Together, these qualities push Oswald West State Park into the top ten list of Coolest Oregon places.
But what makes this park number one for me is a certain obscure writing attraction that, I declare here, should be visited by every citizen of Oregon, especially any writer.
The attraction is called the Matt Kramer Memorial and it amounts to a plaque tucked away on the route to Cape Falcon. It is so utterly remote and unpretentious that it took me two hours to locate it after I learned of its existence several years ago from a footnote in a book purchased at garage sale.
The plaque, which overlooks Short Sand Beach, reads:
"The people of Oregon hereby express their gratitude to Matt Kramer of the Associated Press, whose clear and incisive newspaper articles were instrumental in gaining public support for passing of the 1967 Beach Bill."
Just who was Matt Kramer?
He was veteran reporter covering the Capitol beat and the 1967 session of the Oregon Legislature. His dispatches on the early, near-fatal legislative fate of the "Beach Bill" that appeared in newspapers around the state helped keep the bill in the public eye and secure its eventual passage. Indeed, my research indicates that one story in particular Kramer wrote during the May 1967 death rattle of the bill may be the main reason Oregon has open beaches without fences and security guards wearing headsets.
One journalist. Meager pay. God-awful boring hearings in a legislative subcommittee. No environmental pros from Portland feeding Kramer canned goods. No received wisdom from television or talk radio. Kramer just wrote some straight news of the clarifying inverted pyramid type extinct in contemporary American newspapers. The man simply wrote 40,000-50,000 words in five months (I've read them all) and his sentences awakened a sleeping giant — the people of Oregon — to the shocking news that their publicly-owned beaches in the dry sands areas were imperiled by privatization.
My favorite Kramer sentence is:
There has been a public outcry to preserve the beaches since some private owners began claiming the beach down to the high tide line and began barring the public.
Clear and incisive. Just like the plaque says. And with his sentences and stories — Matt Kramer made Oregon history.
Looking down to the 75 surfers below the memorial, taking in the Pacific Ocean, looking north to Cape Falcon, I always feel ethereal when I realize the state erected a plaque to a journalist for his work on behalf of protecting Oregon's beaches. It would be all I could ever dream of achieving from the writing life. I really would take it over any possible literary award that might ever come my way.
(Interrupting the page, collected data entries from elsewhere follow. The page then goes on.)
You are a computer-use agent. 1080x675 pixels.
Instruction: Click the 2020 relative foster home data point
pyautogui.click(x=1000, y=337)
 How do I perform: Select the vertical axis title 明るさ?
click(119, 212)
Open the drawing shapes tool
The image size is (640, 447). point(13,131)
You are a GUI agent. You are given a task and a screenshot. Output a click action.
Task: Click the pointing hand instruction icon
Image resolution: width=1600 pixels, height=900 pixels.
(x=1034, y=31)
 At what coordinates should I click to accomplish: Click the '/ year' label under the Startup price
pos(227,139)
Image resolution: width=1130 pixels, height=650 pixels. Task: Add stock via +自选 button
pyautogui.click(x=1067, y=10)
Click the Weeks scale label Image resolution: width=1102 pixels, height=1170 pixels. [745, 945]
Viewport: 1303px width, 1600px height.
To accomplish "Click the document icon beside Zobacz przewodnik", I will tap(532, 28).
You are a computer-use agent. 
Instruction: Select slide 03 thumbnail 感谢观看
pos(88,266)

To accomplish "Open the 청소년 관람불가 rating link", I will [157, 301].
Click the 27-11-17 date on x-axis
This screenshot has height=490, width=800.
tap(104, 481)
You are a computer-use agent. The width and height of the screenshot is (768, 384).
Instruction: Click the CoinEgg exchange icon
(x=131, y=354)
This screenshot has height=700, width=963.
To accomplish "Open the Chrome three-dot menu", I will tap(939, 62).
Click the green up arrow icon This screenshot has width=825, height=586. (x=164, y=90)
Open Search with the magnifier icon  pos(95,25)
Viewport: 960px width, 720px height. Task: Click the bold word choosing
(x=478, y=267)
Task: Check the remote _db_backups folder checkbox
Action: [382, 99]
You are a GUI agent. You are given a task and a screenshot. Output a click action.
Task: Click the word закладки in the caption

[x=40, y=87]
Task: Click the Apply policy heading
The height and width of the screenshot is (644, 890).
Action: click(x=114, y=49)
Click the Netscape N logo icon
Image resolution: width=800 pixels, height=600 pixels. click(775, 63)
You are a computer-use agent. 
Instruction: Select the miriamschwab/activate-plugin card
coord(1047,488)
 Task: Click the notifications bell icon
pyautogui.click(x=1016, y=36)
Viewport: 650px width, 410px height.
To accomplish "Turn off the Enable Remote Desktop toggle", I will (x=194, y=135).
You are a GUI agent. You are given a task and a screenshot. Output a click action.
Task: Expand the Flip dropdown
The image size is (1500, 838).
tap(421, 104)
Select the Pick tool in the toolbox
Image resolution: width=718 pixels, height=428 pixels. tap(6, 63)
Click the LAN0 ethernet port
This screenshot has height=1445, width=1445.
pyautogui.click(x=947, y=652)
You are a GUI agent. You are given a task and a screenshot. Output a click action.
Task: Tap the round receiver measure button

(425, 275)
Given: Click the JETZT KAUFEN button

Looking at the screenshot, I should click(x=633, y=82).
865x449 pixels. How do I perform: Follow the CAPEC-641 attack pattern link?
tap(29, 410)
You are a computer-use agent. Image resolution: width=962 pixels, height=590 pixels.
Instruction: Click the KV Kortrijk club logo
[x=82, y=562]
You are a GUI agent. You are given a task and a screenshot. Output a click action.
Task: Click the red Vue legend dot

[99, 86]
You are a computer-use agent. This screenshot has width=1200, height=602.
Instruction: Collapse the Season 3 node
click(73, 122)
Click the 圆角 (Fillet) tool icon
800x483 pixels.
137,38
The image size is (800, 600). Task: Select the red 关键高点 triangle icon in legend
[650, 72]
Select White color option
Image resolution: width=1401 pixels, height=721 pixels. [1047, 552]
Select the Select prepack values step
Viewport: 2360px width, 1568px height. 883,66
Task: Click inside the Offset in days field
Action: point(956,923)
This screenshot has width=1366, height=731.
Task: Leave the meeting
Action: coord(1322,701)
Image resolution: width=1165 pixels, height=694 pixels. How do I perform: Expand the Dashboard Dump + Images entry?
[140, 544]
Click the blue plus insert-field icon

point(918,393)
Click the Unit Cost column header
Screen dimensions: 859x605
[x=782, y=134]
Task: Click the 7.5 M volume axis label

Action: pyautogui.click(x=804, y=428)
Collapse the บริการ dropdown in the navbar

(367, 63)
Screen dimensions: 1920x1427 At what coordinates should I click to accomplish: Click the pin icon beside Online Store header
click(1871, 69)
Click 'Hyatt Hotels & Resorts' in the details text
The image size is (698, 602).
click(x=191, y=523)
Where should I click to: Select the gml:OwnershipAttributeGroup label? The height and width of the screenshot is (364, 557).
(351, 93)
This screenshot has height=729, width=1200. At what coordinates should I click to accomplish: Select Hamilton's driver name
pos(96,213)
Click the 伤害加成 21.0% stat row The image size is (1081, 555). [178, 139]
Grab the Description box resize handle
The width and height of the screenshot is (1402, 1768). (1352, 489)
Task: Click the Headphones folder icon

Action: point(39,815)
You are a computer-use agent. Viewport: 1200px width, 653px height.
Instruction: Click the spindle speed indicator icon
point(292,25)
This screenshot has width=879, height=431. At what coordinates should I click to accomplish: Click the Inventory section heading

Every journalism school student from an Oregon university should visit the Matt Kramer Memorial as a requirement to graduate. This spring, I plan on taking my Newport High School journalism students there to lay hands on the plaque and pledge fealty to the power of reporting the news without bias and agenda. We'll bring some tools and trim back the foliage around the plant. It's the least we can do. Then we'll jog down the path and hit Short Sand beach and play with wild abandon — for free.